MAKE SURE YOUR LIST HAS BEEN INITIALIZED OR IT WILL NOT WORK!
*/
public void setToBeginning() {
currentNode = head;
}
/* resets the current pointed to ListNode to the end of the
list */
public void setToEnd() {
currentNode = tail;
}
private ListNode head; // points to the first node in this list
private ListNode tail; // points to the last node in this list
private ListNode currentNode; // points to the current node
during a walk through
}
9.
public class MyDequeue implements Dequeue {
public void push(Object obj) { // places a new object onto the top
internalList.prepend(obj);
}
public void enqueue(Object obj) { // places a new object onto the back
internalList.append(obj);
}
public Object popTop() { // pops off the top
internalList.setToBeginning(); // move internal pointer to top
try {
Object obj = internalList.getCurrent(); // save for return
internalList.remove(); // trash it
}
catch (NullCurrentNodeException e) {
throw new DequeueEmpty();
}
return obj;
// you could have also used peekTop
}
public Object popTail() { // pops off the back
internalList.setToEnd(); // move internal pointer to tail
try {
Object obj = internalList.getCurrent(); // save for return
internalList.remove(); // trash it
}
catch (NullCurrentNodeException e) {
throw new DequeueEmptyException();
}
return obj;
// you could have also used peekTail
}
public Object peekTop() { // looks at the item on the top w/o popping
internalList.setToBeginning();
try {
return internalList.getCurrent();
}
catch (NullCurrentNodeException e) {
throw new DequeueEmptyException();
}
}
public Object peekTail() { // looks at the item on the back w/o poppin
internalList.setToEnd();
try {
return internalList.getCurrent();
}
catch (NullCurrentNodeException e) {
throw new DequeueEmptyException();
}
}
public Dequeue() { // constructor
internalList = new List();
}
private List internalList;
}
10.
a.
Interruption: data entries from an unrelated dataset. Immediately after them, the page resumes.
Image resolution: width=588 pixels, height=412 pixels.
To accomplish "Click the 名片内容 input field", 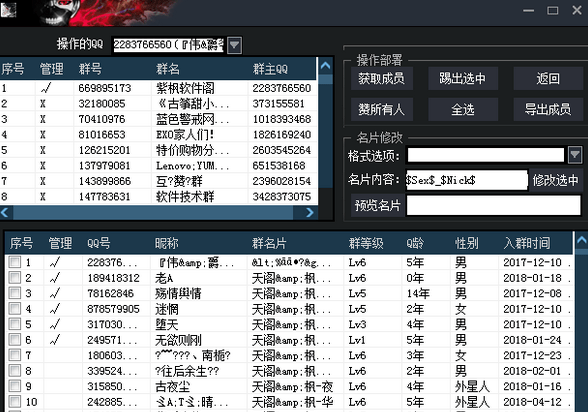I will [466, 180].
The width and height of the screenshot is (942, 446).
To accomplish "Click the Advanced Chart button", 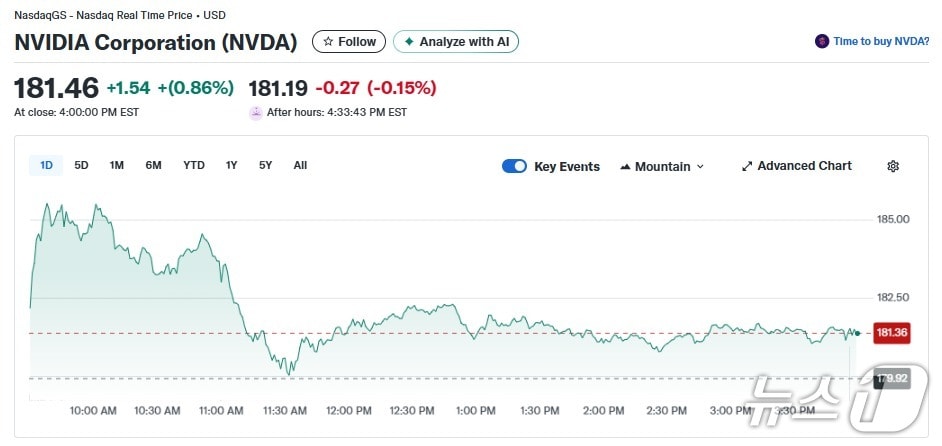I will click(803, 166).
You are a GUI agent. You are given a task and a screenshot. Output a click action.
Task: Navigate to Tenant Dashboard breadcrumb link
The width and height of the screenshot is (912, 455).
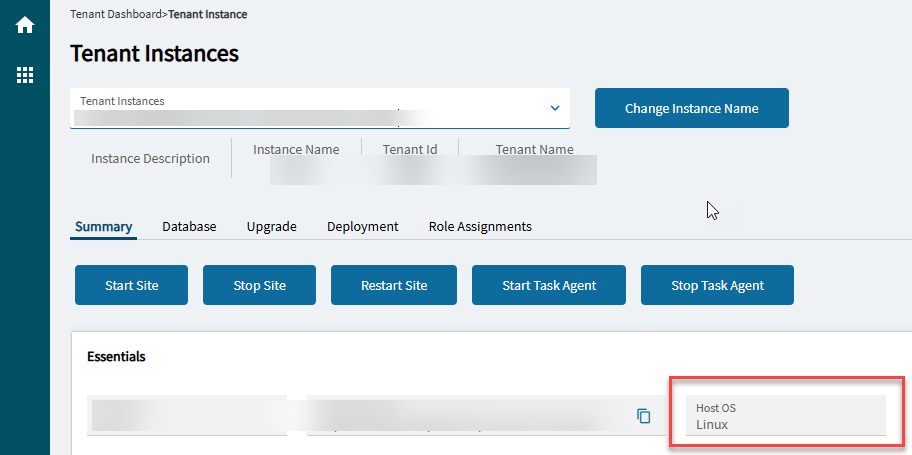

Interfaces have the advantage that many of them can be implemented by one class.
b. They're both right! Java is both compiled and interpreted.
c. Yes and no. He's right about y being 9, but x will not be 12. It will remain
7. The pointer reference i is duplicated just like the primitive int j. So, i
does not succumb to reassignment. A method could have been called on i to change
the internal value, but not a simple assignment. Moreover, a newly instantiated
object's constructor arguments are not affected by changes either.
sample diagram:
x y
+---+ +---+
| 7 | | 9 |
+---+ +---+
on calling breaker:
i j
+---+ +---+
| | | | 9 |
+-|-+ +---+
|
|
V
+---+
| 7 |
+---+
just before breaker returns
i j
+---+ +---+
| | | | 9 |
+-|-+ +---+
|
--> +----+
| 12 |
+----+
+---+
| 7 |
+---+
11-14 solutions are at the bottom of this linked page
15.1. False will be printed to the screen. The logical equality (==)
operator should only be used on primitive types. Here, args[0]
and args[1] are references to strings. The logical equality
operator tests whether or not they are referring to the same
object (not the case here, since the command line inputs occupy
different memory locations) -- not whether the content of those
objects is the same. To test equality of content, use the
equals() method.
15.2. A primitive can never be cast into a reference. The converse is
also not possible -- a reference type cannot be cast into a
primitive type.
15.3. In a logical AND (&&), if the first expression evaluates to false,
the second expression will not be evaluated.
15.4. The value printed to the screen is 3. The first method will
not modify the array since the value passed into the method
is only the value of the zeroth element of the array (y[0]). The
second method will modify the array, since the value passed into
the method will be the value of the reference to the array (y).
Therefore in the second method, the local variable x will point to
the original array and be able to operate on it.
15.5. A variation on the previous problem. Note here that we are
working with strings. The expression s + "!" does not append an
exclamation character onto the original string, it creates a new
string. The local reference variable (s) is then set to point at
the new string. The original string is unmodified, so 'Hey' will
be printed to the screen.
15.6. The number 2 will be printed. A break statement will break the
innermost loop or switch statement, which in this case is just the
for loop. Note that we could attach a label to this break
statement and break from either LabelA or LabelB causing a
different value to be printed to the screen.
16.
A correction should be made however, in that there should not be a
NumberOfNodes variable -- this is a holdover from a different list
implementation, and will not work for this type of
implementation. Code follows.
public class ListDriver {
public static void main (String [] args) {
List ListOne, ListTwo;
// Create a list of four elements, denoted by strings.
ListOne = new List ("Node 1",
new List ("Node 2",
new List ("Node 3",
new List ("Node 4", null))));
// Break the list.
ListTwo = ListOne.BreakList (3);
// Print the string.
System.out.println (ListOne.Head);
System.out.println (ListTwo.Head);
}
}
// Here is the method. An argument of 1 is illegal.
public List BreakList (int BreakNode) {
List Current = this;
// Cycle through the list.
for (int Node = 1; Current != null; Node ++, Current = Current.Tail) {
if (Node == BreakNode-1) {
// Check to see if a next one exists.
if (Current.Tail == null) break;
// Else, break the list.
List SecondList = Current.Tail;
Current.Tail = null;
return SecondList;
}
}
// If we didn't find the node the list isn't long enough or the
// number was invalid.
throw new IllegalArgumentException ("Node number specified is invalid!");
}